> **QUESTIONS ON THE MATERIAL**:
1. In the Silicon Prairie piece, where was the earliest online mention of the term found, and from what year?
2. Print the passage of the Silicon Prairie piece starting with "Finding earliest mentions" and going on through "I’ll begin there.".

--- EXCERPT Enclosed Below ---

I’ve always wondered about where the term “Silicon Prairie” came from.
When my old office was in the Midland Building in Des Moines, there was a poster across the hall that looked like it was about 30 years old and had the text “Silicon Prairie” on it. I wish I would have taken a picture.
Wikipedia gives some insight into the towns covered, but not really the origin of the term. Silicon Prairie News did some brilliant branding with it, but again, I never really understood the origin story.
A little digging and you’ll find that the term has been applied to several tech hubs in the Midwest since the 1980s. Originating in North Texas in the mid-1970s, the term Silicon Prairie proliferated north up to the Dakotas and Chicago.
Finding earliest mentions
The earliest mention of the term “Silicon Prairie” I found online was in a D Magazine article from 1979, which said: “Over the past several years, Dallas/Fort Worth’s electronic industry … is beginning to be known as Silicon Prairie.”
Of course, the term intends to call to mind comparisons to San Francisco’s electronics industry, so I’ll begin there.

--- End of Enclosed EXCERPT ---
--- EXERCISE DATA Enclosed Below ---

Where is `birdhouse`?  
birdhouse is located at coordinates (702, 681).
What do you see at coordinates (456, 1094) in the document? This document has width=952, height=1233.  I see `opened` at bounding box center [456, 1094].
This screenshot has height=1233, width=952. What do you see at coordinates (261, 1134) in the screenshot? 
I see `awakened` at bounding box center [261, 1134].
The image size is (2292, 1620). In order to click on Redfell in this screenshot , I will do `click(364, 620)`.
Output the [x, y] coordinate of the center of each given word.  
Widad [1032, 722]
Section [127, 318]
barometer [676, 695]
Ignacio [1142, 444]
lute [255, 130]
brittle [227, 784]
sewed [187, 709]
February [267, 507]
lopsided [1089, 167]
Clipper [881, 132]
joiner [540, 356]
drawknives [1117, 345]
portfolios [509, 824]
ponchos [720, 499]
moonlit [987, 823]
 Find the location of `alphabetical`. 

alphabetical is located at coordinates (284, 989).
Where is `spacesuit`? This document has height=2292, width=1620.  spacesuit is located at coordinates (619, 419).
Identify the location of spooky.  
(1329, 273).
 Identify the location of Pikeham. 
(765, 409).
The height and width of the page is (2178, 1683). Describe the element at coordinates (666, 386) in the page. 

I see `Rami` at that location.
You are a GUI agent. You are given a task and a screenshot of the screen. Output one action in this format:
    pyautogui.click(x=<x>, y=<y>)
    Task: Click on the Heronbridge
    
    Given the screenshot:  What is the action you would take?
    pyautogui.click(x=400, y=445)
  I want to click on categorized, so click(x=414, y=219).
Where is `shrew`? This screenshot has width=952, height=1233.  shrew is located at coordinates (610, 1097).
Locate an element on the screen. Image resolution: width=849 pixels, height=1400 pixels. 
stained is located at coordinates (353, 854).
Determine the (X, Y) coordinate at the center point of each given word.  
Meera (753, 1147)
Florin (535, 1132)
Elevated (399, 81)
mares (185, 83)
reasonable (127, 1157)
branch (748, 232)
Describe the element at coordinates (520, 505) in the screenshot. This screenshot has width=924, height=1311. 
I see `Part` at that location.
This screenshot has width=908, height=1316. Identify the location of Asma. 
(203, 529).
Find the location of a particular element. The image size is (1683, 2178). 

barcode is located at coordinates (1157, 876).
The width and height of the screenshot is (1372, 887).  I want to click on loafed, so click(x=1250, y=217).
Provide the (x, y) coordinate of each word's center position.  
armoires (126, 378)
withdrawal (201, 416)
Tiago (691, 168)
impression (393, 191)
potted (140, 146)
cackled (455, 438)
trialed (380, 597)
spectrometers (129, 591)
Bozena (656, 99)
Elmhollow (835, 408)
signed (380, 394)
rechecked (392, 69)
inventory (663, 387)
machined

--- End of Enclosed EXERCISE DATA ---

> **EXERCISE RESPONSES**:
1. In a D Magazine article from 1979.

2.
Finding earliest mentions
The earliest mention of the term “Silicon Prairie” I found online was in a D Magazine article from 1979, which said: “Over the past several years, Dallas/Fort Worth’s electronic industry … is beginning to be known as Silicon Prairie.”
Of course, the term intends to call to mind comparisons to San Francisco’s electronics industry, so I’ll begin there.